Another paneer recipe by me! Well, it’s just my all-time favourite and I simply love how it can be used in so many dishes in so many ways. Today, we are making Palak Paneer in a totally different style. The dish is called Sham Savera, because the koftas are dark like evening on the outside and white like morning on the inside. You can break one and see for yourself.
- 1 bowl whole boiled spinach
- Grated paneer
- Freshly cut coriander
- Corn flour
- Salt and red chilli powder
- ½ bowl bread crumbs
- 2 onions
- 5-6 tomatoes
- Green chilli
- Ginger-garlic paste
- 1 tsp khaskhas
- 1 tsp Cumin seeds
- Salt, red chilli powder, turmeric powder, coriander powder, garam masala
- Fresh cream
- First take whole chopped spinach and boil until one whistle.

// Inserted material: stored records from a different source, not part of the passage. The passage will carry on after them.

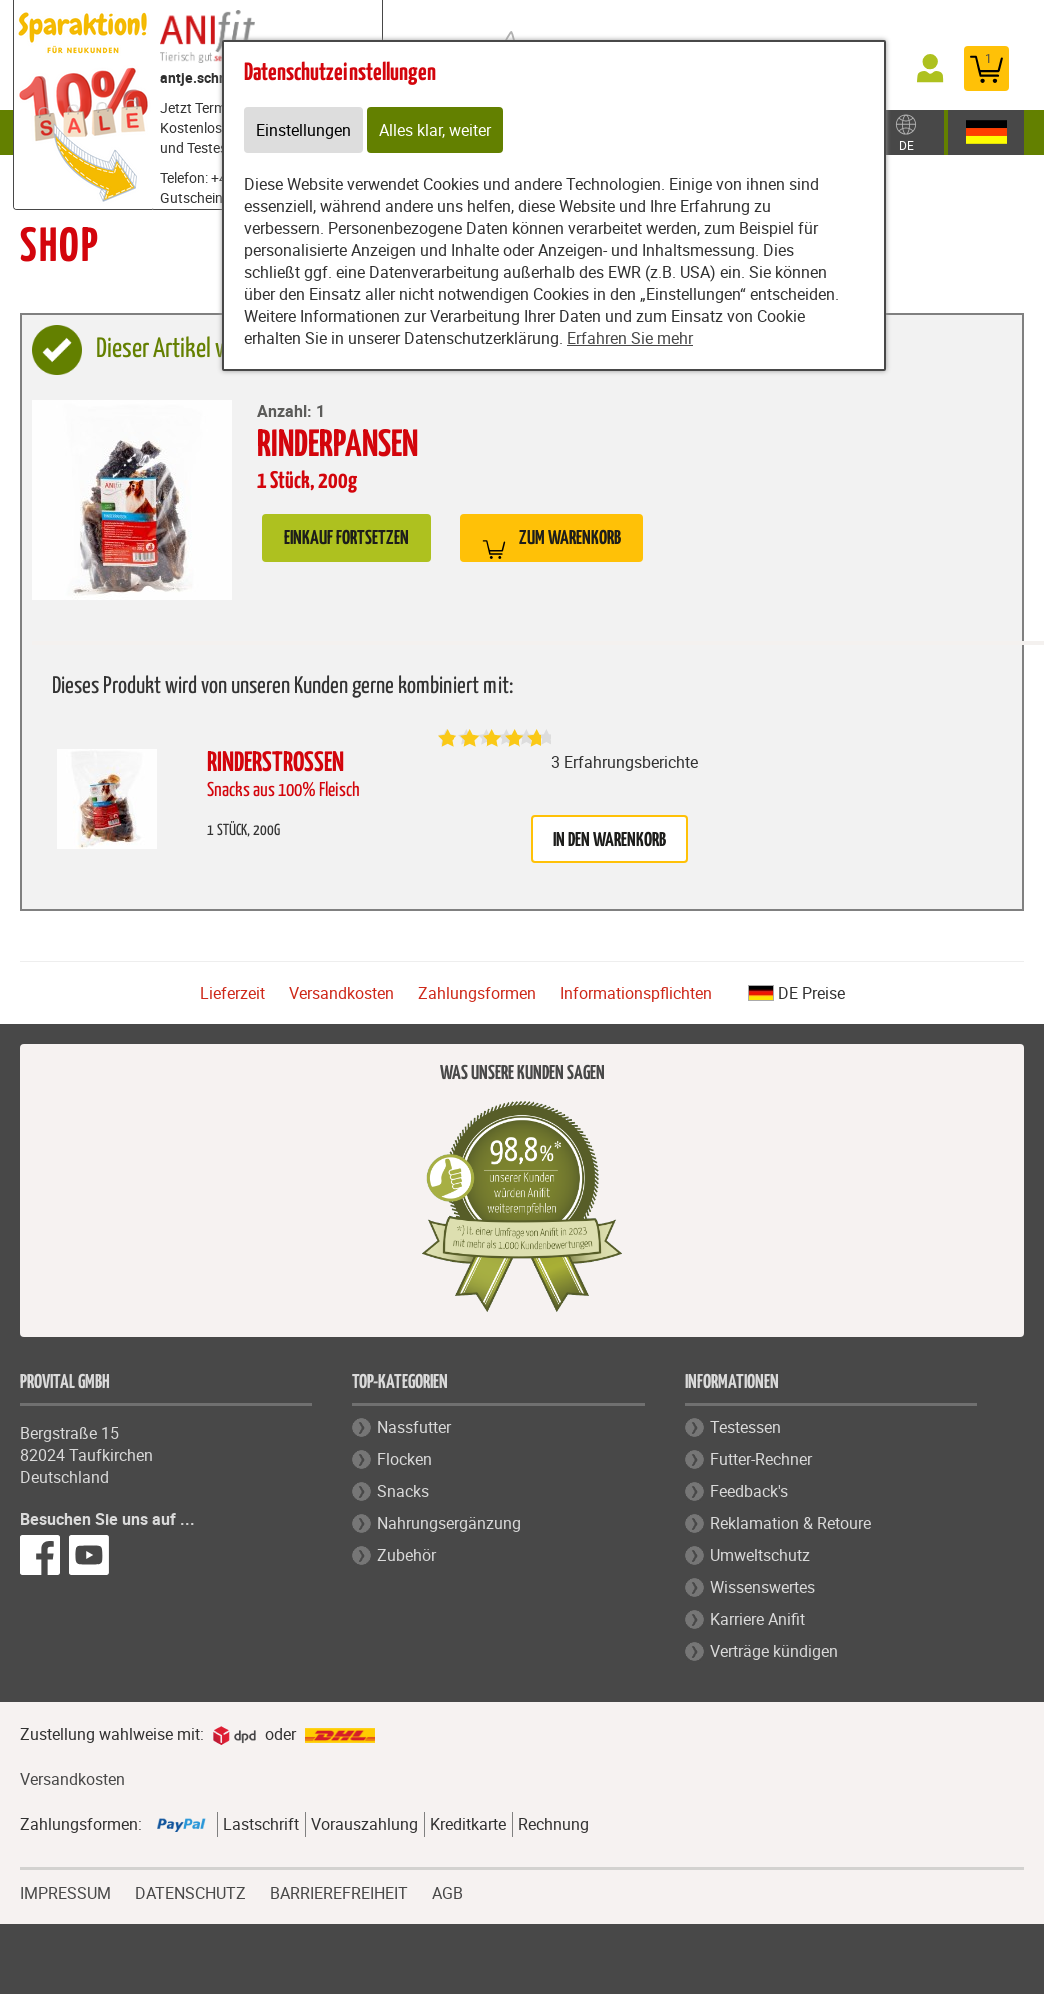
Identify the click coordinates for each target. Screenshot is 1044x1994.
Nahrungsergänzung (449, 1523)
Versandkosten (341, 993)
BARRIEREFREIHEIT (339, 1891)
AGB (447, 1893)
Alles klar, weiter (435, 130)
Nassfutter (414, 1427)
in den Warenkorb (609, 840)
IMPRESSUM (65, 1891)
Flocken (404, 1459)
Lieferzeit (232, 993)
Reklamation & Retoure (790, 1523)
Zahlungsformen (477, 993)
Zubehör (406, 1555)
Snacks (403, 1491)
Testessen (745, 1427)
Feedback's (749, 1491)
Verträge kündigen (774, 1651)
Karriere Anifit (757, 1619)
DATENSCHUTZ (190, 1891)
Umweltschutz (760, 1555)
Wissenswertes (762, 1587)
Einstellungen (303, 130)
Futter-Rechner (761, 1459)
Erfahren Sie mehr (630, 338)
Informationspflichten (636, 993)
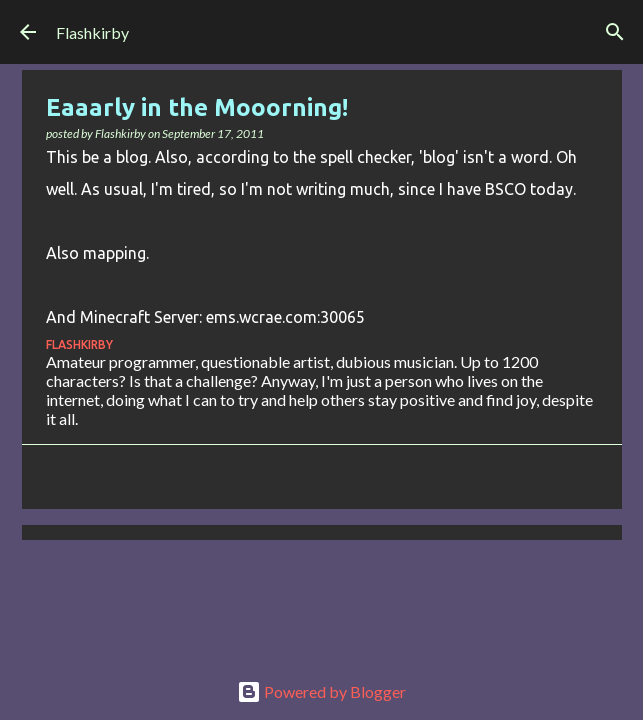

- Grate 150g paneer and add to it freshly chopped coriander, salt and red chilli powder, according to taste.
- Add to it bread crumbs and prepare a dough.
- Roll out small koftas from it.
- Now, open the cooker for spinach and dehydrate it. Save this water for the gravy as it has all the minerals and vitamins.
- Wrap the paneer koftas in spinach. Keep oil for frying.
- Spread corn flour on a plate and roll the koftas to create a covering.
- Deep fry till dark brown, on medium flame.
- For gravy, take all the above ingredients, except spices and cream, in a blender.
- Blend to make a smooth paste.
- Add oil to a kadhai/fry pan. Fry the onion-tomato paste until water dries.
- Add to it- fresh cream and spices to your taste.
- Cover and cook until a nice orange colour is achieved.
- Add the spinach water and some more water. Cook for at least 10-15 minutes.
- Put koftas into the gravy and garnish with fresh coriander. Serve with hot chapatis.